Posted in: Comics | Tagged: Dave Gibbons, Watchmen
Dave Gibbons Apologizes to Comic Readers for Misery Caused by Watchmen's Influence
Watchmen co-creator Dave Gibbons will be inducted into The Harveys' Hall-of-Fame this year, and to celebrate, he gave an interview to Entertainment Weekly. There, Gibbons discussed Watchmen and its influence on comics, and he made a point to apologize for the latter.
It is amazing to me that after all this time there is still interest in it. Alan and I thought we'd have a mildly successful series that would have its end and go into the remainder bin and that would be the end of it. The fact it's kept on for so long and hasn't been out of print is amazing. If it worked to the detriment of comics at all, it might be the "grim and gritty" approach was taken by other people in the business to mean "ah this is how you must make comics." So there was a decade of grim, gritty, and nihilistic comics, which wasn't what we intended at all. In fact, if we'd done anything after Watchmen, we would have done something like Shazam, something with a lighter, more humorous fable feeling to it rather than something dark and grim. I do apologize to the comic-reading public for all that misery.

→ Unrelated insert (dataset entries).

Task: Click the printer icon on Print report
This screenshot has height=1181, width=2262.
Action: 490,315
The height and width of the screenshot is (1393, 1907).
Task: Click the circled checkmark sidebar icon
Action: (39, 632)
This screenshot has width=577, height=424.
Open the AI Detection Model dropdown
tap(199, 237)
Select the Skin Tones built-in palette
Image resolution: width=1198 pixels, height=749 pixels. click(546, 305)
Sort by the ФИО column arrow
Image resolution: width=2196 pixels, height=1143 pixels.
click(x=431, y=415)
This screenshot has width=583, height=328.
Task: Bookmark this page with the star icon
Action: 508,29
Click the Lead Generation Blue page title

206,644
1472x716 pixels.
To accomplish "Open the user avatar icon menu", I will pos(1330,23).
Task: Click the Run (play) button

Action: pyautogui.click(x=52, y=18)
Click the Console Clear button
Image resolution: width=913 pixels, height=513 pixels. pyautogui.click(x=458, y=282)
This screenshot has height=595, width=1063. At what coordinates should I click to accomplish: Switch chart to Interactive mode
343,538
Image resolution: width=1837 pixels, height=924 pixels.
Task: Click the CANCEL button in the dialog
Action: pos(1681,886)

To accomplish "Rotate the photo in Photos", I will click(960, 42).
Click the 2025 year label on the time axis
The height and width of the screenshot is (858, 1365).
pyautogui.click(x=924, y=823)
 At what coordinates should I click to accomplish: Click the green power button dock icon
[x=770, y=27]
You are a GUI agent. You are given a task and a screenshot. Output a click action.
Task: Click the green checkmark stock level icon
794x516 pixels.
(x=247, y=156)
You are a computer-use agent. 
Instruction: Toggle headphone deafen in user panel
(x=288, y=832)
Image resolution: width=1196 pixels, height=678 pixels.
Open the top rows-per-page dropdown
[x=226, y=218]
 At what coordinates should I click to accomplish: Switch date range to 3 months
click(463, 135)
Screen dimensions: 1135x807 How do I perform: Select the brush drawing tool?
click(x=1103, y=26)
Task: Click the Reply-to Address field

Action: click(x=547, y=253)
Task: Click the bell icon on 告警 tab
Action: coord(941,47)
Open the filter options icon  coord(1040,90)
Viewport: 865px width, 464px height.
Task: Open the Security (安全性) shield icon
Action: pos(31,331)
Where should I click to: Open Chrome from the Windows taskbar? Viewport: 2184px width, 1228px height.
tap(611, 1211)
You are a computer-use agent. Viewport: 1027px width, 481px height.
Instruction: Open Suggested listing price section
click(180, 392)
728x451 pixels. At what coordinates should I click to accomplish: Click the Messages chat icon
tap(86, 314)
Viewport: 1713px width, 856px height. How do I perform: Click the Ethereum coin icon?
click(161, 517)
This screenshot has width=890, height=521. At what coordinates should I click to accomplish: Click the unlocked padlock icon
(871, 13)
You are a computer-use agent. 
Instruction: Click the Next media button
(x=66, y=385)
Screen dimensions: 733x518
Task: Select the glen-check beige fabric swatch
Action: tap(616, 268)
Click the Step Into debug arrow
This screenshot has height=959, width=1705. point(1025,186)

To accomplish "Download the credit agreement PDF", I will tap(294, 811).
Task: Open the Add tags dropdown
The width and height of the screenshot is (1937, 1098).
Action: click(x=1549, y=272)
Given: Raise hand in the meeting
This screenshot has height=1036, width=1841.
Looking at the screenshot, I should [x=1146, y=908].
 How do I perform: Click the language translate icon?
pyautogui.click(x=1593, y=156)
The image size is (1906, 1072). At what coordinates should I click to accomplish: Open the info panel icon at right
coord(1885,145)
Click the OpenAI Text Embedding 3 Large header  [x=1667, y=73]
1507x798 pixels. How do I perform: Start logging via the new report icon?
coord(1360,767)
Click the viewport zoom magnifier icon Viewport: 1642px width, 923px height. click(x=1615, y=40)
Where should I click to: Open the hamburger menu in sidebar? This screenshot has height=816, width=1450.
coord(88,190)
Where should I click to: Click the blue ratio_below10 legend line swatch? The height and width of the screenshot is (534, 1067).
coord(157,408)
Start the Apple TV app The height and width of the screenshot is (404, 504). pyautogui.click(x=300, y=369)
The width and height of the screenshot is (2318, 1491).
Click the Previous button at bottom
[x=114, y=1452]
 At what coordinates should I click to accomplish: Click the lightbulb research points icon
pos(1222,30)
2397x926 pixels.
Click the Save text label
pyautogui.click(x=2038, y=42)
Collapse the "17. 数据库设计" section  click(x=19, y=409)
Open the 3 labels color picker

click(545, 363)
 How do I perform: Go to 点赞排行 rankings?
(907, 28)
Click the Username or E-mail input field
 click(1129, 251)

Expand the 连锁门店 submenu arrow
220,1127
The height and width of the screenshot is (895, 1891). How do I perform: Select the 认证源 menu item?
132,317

If anything, Gibbons is being modest in saying that Watchmen's influence led to only a decade of grim and gritty comics. With Heroes in Crisis around the corner, it could be argued that Watchmen's influence is still creating misery through grim and gritty comics today.
But it wasn't all negative. Gibbons did have some kind words to say about Damon Lindelof's upcoming Watchmen TV show for HBO:
I do know a little about it. I've had conversations with Damon, and I've read the screenplay for the pilot. I don't think it's my place to say too much about it, other than I found Damon's approach to be really refreshing and exciting and unexpected. I don't think it's gonna be what people think it's going to be. It certainly wasn't what I imagined it to be. I think it's extremely fresh. I'm really looking forward to seeing it on the screen.
I've been resistant to the comic book prequels and sequels, but what Damon's doing is not that at all, it's very far away from that. While it's very reverential and true to the source material (by which I mean the Watchmen graphic novel that Alan and I did), it's not retreading the same ground, it's not a reinterpretation of it. It approaches it in a completely unexpected way.
Sure, but will it feature lots of exposed blue penises? That's really all we're interested in, and HBO had better deliver.
Oh well. At least we don't have to worry about Watchmen creating a decade of misery for TV viewers. Television already has all the grim and grit it needs; it's called cable news.